De deskundige mw. drs. E.W.M. van den Broek heeft tijdens de terechtzitting van 19 november 2024 het advies bevestigd en nader toegelicht. Deze toelichting houdt - zakelijk weergegeven - in:
Recent is er een verzoek overplaatsing ingediend en het ministerie heeft onlangs een aanmelding gedaan bij de [instelling] . Wij tillen met name zwaar aan de twee voorvallen in maart 2024 en juli 2024 en dit was voor ons als kliniek ver over de grens. Op dit moment scoort veroordeelde qua risicotaxatie op sommige punten slechter dan voorheen, specifiek het omgaan met de behandeling, het nakomen van afspraken en het vertonen van andersoortig niet incidenteel of mild regelovertredend gedrag, vooral gelet op het voorval in maart 2024. Tijdens de behandeling zulk gedrag vertonen is een slechte voorspeller voor het recidivegevaar. Het blijft lastig voor veroordeelde om zich betrouwbaar en transparant op te stellen. Bij veroordeelde is ervoor gekozen om in te zetten op inbedding in beschermende factoren en niet zozeer behandeling gericht op verminderen van de persoonlijkheidsproblematiek, omdat die als hardnekkig kan worden beschouwd. Dan is juist nodig dat begeleiding en toezicht goed kan worden vormgegeven en dat veroordeelde zich hieraan verbindt. Prosociaal inbedden zoals een opleiding, werk en vrijetijdsbesteding is belangrijk en kan een recidivebeschermende werking hebben. Desalniettemin hebben we gezien dat voornoemd inbedden niet absoluut beschermt tegenover de criminele factoren. Veroordeelde heeft daarover verklaard dat hij nou eenmaal zo is, maar dit kan een onderdeel zijn voor de volgende behandeling, waar veroordeelde zijn eigen gedachtegang onder de loep moet nemen. Gezien de nieuwe behandelpoging bij [instelling] is het niet realistisch om binnen 2 jaar tot een voorwaardelijke beëindiging te komen.
Het standpunt van het openbaar ministerie
De officier van justitie heeft gepersisteerd bij haar vordering tot verlenging van de terbeschikkingstelling met dwangverpleging met twee jaren. Zij heeft daartoe aangevoerd dat sprake is geweest van forse incidenten en dat veroordeelde tijdens zijn transmurale verlof zeven keer is teruggestuurd naar de kliniek. Derhalve biedt transmuraal verlof geen positief beeld en door de aanstaande overplaatsing naar [instelling] zal meer tijd gemoeid zijn met nieuwe verloven en een eventuele voorwaardelijke beëindiging is binnen één jaar niet te verwachten.

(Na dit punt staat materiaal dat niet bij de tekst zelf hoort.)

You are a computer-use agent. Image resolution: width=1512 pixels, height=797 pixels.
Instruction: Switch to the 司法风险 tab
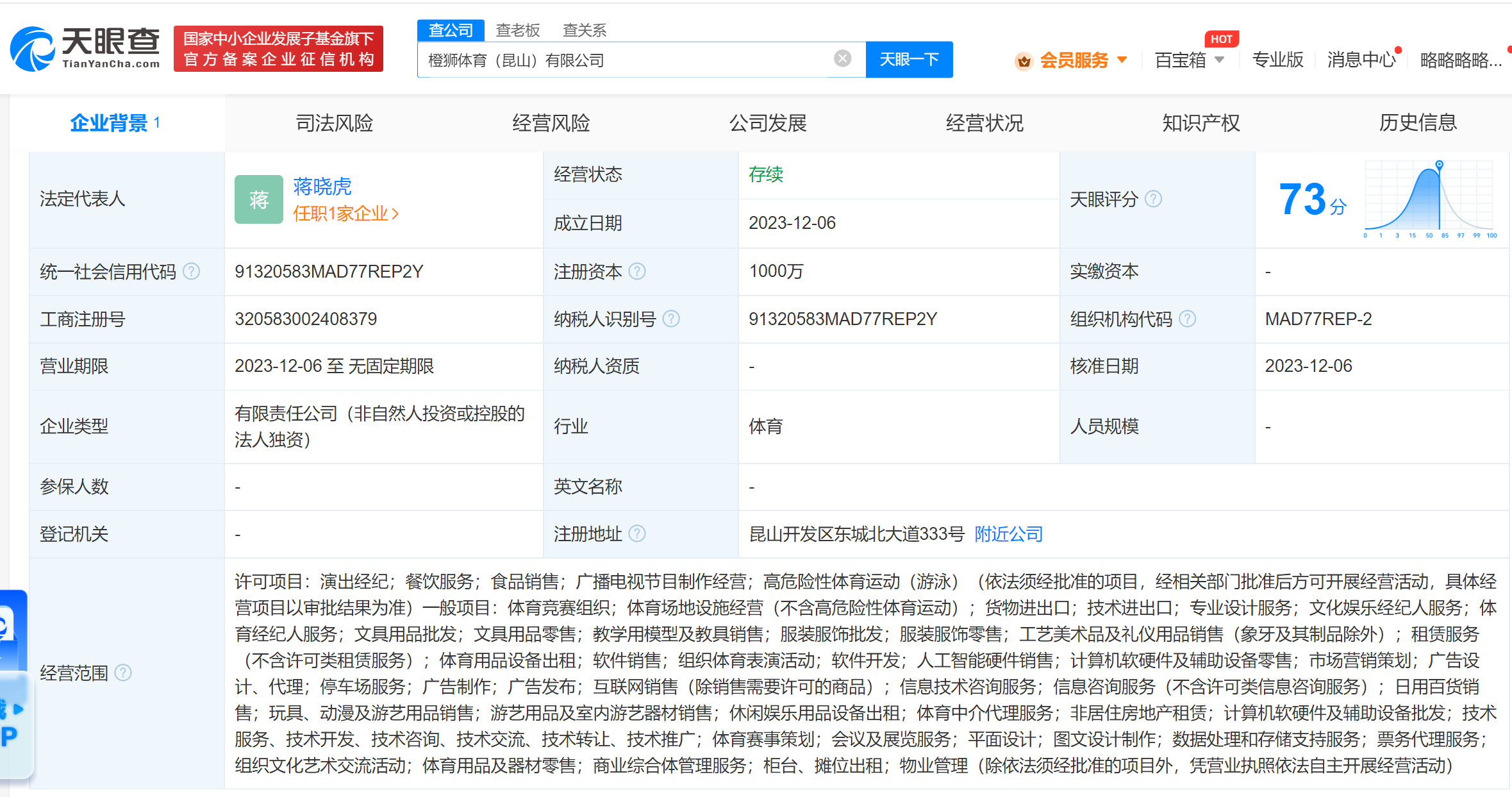point(334,122)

Het standpunt van de veroordeelde en zijn raadsman
De raadsman heeft zich primair op het standpunt gesteld dat de behandeling van de zaak moet worden aangehouden, zodat er een maatregelenrapport kan worden opgesteld, gezien veroordeelde de voorvallen in maart 2024 en juli 2024 stellig heeft ontkend. Subsidiair heeft de raadsman zich op het standpunt gesteld dat de termijn van de terbeschikkingstelling met één jaar moet worden verlengd.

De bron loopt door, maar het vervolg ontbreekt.